> **DATASET CONTENT**:

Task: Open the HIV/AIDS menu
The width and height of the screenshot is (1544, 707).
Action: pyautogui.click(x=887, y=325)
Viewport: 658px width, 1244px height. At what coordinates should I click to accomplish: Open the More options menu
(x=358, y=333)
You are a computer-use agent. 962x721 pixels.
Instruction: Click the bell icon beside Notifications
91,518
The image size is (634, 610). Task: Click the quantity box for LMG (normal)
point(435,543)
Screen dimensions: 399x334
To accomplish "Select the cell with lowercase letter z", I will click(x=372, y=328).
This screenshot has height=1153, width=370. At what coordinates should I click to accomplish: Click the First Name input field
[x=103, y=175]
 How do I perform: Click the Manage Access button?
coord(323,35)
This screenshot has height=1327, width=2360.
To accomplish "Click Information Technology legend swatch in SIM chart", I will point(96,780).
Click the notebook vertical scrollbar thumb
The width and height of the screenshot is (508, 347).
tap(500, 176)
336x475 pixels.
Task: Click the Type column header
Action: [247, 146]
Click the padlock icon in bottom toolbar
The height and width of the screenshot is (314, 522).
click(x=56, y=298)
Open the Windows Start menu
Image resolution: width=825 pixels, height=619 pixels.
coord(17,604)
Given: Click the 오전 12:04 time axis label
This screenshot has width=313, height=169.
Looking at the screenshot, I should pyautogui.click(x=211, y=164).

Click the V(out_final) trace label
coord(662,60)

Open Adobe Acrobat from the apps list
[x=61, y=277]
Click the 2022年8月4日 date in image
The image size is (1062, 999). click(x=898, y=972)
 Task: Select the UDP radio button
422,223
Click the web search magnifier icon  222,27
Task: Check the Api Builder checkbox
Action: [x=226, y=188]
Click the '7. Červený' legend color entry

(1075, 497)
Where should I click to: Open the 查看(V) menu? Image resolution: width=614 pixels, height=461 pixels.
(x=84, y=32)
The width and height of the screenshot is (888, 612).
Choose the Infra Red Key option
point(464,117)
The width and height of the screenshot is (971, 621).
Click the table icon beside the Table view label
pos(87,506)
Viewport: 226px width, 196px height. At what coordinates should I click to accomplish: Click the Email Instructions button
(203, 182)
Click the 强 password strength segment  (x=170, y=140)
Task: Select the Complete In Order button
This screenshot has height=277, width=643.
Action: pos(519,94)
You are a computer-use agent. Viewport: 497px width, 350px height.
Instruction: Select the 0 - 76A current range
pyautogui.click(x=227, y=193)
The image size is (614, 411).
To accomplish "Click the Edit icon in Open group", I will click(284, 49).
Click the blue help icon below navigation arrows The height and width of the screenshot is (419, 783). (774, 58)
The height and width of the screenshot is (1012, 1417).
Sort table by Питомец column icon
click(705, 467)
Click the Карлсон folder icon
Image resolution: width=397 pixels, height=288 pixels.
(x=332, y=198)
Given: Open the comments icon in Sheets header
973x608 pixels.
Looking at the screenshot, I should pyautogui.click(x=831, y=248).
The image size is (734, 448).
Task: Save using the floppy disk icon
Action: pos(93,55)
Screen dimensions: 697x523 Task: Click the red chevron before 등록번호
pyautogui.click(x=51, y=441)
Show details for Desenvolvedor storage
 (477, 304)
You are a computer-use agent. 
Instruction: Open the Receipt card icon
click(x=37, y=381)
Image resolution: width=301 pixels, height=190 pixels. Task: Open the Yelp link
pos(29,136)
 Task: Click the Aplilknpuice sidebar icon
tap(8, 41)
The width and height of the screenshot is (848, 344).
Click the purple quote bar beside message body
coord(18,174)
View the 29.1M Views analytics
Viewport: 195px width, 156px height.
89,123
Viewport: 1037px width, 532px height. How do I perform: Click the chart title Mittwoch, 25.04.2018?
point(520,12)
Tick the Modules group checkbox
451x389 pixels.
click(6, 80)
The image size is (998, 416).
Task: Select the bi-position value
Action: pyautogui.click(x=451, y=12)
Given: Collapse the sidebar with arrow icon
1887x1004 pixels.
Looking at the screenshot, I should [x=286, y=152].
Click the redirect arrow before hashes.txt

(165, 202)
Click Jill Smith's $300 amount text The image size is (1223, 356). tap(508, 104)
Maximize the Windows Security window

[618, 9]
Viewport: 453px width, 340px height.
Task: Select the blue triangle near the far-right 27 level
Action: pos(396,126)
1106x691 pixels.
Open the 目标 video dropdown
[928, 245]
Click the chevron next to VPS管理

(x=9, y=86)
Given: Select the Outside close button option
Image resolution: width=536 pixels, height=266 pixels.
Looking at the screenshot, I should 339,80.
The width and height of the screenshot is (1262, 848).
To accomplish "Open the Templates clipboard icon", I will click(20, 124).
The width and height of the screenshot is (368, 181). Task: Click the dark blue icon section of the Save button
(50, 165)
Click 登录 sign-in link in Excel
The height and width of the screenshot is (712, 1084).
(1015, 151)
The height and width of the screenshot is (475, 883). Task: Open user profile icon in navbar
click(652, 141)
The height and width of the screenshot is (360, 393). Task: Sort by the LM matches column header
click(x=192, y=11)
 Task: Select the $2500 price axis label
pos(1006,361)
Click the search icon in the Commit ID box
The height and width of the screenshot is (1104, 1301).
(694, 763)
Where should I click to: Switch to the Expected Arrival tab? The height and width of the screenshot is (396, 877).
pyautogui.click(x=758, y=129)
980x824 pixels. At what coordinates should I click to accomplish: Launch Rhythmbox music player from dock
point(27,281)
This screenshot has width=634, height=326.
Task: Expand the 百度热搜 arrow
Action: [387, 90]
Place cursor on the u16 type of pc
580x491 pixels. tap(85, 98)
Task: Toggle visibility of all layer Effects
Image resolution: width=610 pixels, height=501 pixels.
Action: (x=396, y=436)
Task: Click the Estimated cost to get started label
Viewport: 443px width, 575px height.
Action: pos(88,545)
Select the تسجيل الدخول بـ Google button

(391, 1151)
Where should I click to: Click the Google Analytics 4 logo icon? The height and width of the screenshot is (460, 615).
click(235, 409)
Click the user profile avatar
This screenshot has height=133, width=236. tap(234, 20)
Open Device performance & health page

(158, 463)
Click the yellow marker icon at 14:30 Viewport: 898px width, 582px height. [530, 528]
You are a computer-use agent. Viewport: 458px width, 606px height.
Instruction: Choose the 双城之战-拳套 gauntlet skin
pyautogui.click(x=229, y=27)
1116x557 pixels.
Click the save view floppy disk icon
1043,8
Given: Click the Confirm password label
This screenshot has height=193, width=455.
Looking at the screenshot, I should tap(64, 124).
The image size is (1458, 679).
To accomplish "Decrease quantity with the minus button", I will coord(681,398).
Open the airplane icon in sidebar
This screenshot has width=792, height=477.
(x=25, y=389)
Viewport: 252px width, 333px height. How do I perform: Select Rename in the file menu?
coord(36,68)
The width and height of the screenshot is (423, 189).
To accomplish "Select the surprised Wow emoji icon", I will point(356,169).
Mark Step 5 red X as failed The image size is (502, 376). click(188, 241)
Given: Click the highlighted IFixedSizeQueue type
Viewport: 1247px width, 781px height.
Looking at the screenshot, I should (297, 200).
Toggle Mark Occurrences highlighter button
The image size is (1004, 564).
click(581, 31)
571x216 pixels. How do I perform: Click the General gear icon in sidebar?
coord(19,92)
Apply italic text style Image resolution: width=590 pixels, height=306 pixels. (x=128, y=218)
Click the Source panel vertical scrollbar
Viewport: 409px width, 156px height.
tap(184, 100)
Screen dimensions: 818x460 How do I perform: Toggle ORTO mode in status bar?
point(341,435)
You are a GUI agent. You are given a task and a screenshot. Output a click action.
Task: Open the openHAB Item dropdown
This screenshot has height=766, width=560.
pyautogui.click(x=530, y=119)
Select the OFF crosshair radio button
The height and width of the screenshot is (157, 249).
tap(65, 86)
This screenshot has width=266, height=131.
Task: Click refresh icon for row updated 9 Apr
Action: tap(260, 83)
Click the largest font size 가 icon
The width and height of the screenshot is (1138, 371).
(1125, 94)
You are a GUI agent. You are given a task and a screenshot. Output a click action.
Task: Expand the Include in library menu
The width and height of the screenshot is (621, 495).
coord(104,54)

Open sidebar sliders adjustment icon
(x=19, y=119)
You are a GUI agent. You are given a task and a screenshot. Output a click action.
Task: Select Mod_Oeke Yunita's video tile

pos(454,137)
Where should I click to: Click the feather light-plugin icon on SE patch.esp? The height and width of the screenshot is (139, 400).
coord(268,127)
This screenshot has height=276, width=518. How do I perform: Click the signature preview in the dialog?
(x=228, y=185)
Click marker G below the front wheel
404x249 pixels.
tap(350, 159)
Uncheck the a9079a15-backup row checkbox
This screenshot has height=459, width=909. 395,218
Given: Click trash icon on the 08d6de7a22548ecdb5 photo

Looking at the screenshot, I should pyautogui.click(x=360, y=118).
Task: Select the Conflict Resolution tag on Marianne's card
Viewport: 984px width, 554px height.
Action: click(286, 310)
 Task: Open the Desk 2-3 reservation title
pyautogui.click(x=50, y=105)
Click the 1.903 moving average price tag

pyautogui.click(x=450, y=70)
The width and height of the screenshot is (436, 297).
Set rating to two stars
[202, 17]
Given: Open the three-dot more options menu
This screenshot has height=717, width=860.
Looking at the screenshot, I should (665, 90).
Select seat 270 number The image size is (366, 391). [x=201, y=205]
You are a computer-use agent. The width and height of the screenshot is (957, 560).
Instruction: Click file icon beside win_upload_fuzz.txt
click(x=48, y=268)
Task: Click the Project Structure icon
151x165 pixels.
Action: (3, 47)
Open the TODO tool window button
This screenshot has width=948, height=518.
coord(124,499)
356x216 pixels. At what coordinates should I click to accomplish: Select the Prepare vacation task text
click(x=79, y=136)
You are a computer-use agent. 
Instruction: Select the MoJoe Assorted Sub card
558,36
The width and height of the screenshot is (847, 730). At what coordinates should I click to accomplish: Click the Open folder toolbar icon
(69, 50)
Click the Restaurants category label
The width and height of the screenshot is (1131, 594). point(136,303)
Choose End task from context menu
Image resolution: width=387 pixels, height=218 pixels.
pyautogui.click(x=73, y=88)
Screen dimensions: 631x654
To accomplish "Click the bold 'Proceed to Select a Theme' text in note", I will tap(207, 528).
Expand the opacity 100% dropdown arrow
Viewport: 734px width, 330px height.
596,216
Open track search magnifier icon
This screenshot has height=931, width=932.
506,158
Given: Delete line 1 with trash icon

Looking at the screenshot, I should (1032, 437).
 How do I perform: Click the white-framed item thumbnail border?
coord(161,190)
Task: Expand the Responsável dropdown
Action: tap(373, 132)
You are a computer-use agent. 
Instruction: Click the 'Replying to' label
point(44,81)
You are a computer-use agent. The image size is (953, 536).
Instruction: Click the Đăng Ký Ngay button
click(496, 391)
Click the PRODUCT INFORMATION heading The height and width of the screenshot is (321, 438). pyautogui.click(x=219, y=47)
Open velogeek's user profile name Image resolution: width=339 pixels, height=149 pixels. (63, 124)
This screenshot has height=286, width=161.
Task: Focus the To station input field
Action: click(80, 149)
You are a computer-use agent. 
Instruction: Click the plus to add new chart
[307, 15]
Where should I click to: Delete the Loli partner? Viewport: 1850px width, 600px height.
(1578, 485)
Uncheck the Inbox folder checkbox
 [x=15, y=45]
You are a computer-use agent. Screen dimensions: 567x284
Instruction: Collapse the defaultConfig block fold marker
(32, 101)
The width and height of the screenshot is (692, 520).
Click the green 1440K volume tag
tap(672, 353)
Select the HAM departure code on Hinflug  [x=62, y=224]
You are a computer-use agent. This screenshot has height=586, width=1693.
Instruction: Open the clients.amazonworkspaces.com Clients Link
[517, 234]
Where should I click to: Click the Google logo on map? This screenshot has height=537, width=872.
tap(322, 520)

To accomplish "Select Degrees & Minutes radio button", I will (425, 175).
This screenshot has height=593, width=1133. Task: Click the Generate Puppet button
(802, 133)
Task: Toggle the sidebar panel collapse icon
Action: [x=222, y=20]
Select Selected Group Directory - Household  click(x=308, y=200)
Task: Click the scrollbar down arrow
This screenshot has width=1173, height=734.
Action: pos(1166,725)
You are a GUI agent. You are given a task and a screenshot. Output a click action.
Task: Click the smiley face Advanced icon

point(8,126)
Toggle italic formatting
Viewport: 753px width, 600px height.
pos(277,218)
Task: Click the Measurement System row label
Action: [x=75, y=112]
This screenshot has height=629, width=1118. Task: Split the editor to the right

> **TASK OBJECTIVE**: The task calls for every line of the material that contains the string "password".

> **YOUR SOLUTION**:
Click the 强 password strength segment  (x=170, y=140)
Given: Click the Confirm password label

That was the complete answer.